Les enseignes européennes ne sont pas mieux loties. La chaîne Accor, notée BBB-, figure chez Standard & Poor’s sur la liste des candidats à la rétrogradation – l’agence estime que la crise la frappera plus cruellement que prévu. Les nuitées devraient diminuer de moitié cette année, et de 30% en 2021, par rapport à 2019. Les frais fixes sont trop élevés au regard du taux d’occupation. Nous attendrions un premier signe favorable avant d’acquérir le titre. Idem pour le groupe britannique Whitbread, dont les actionnaires ont été effrayés par la soudaine chute (-12%) du cours; ce recul s’explique par une levée de capital (deux actions donnaient droit à une nouvelle action) d’un milliard de livres sterling environ. Le fait que la direction ne reste pas les bras croisés, et que l’émission ait été très rapidement, et entièrement, souscrite, est en tout état de cause encourageant.
Mickey, pas épargné
Pour Disney, l’hôtellerie n’est qu’une activité mineure, ce qui explique peut-être que son action récupère plus rapidement que celles des hôteliers “purs”. Car la crise n’a pas épargné Mickey. Au premier trimestre, le bénéfice ajusté a plongé de 63%, à 0,60 dollar par action; c’est moins grave que prévu, mais les choses sont en train d’empirer. Evidemment, aucun dividende ne sera payé au premier semestre. Le groupe conservera ainsi 1,6 milliard de dollars en caisse. La crise pèsera à concurrence de 1,4 milliard de dollars sur les bénéfices du trimestre en cours; de ce montant, un milliard concernera les parcs à thème. Disney+, la plate-forme de streaming du groupe, ne compense pas encore suffisamment les pertes.
Parcs à thème
Cotée en Bourse, la française Compagnie des Alpes possède remontées mécaniques et parcs à thème, dont le Parc Astérix est l’un des plus anciens. En début d’année, la maison de Bourse Berenberg avait salué l’évolution de son action. Depuis s’est produit ce que l’on sait; heureusement, la saison des sports d’hiver s’était déroulée globalement sans heurts. Aujourd’hui, tous les parcs sont fermés. Peut-être les sites belges rouvriront-ils le 1er juillet; ils espéraient avoir le feu vert pour le 8 juin, mais l’autorisation aurait tout aussi bien pu être fixée à la fin juillet. Certains s’interrogent sur l’opportunité de rouvrir cette année.

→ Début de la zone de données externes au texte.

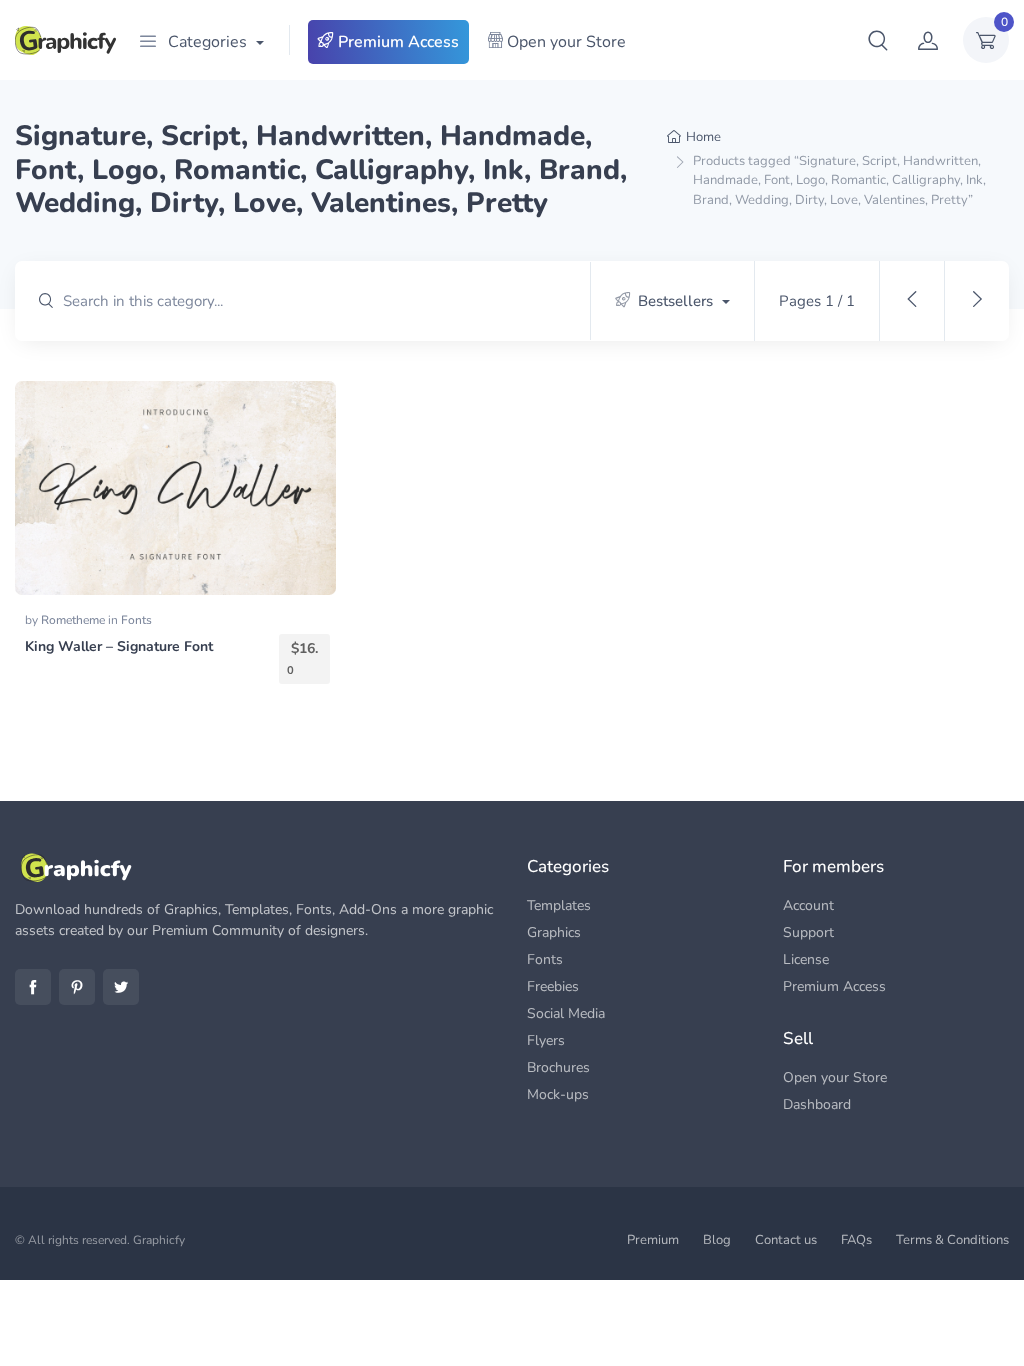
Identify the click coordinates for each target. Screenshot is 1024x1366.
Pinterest (77, 987)
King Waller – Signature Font (119, 646)
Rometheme (74, 620)
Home (703, 137)
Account (808, 905)
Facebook (33, 987)
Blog (717, 1240)
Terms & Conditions (952, 1240)
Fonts (136, 620)
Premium (653, 1240)
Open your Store (564, 42)
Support (808, 932)
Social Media (566, 1013)
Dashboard (817, 1104)
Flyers (546, 1040)
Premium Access (396, 42)
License (806, 959)
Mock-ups (558, 1094)
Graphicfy (159, 1240)
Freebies (553, 986)
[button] (878, 40)
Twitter (121, 987)
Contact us (786, 1240)
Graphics (554, 932)
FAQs (856, 1240)
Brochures (558, 1067)
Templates (559, 905)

Parques Reunidos possède Bobbejaanland, ainsi qu’une soixantaine d’autres parcs dans 14 pays. La société d’investissement Piolin BidCo s’est offert l’an passé une participation majoritaire, pour un montant de 630 millions d’euros, dans le groupe. L’action a été retirée de la cote. Le holding belge GBL détient toujours une participation de 1,5% dans Parques Reunidos.
En France, Pierre et Vacances (Pierre & Vacances, Center Parcs, Sunparks, Villages Nature Paris, Aparthotels Adagio et Maeva.com) est lui aussi coté en Bourse. Il exploite plus de 45.000 appartements et maisons de vacances dans plus de 285 endroits en Europe, ce qui fait de lui le leader européen des vacances locales. Ça tombe bien: nombreux sont les Européens qui envisagent de passer l’été près de chez eux. Juste avant la pandémie, le cours Pierre et Vacances semblait vouloir s’extraire, pour la première fois depuis des années, du puits profond dans lequel il était plongé. La crise ne l’épargne évidemment pas, mais la perspective d’un redémarrage au second semestre le soutient. Aucun bénéfice net n’est à prévoir avant 2021, et encore sera-t-il timide. Les résultats de la Compagnie des Alpes sont normalement bien meilleurs mais cette année, ils s’écriront à l’encre rouge.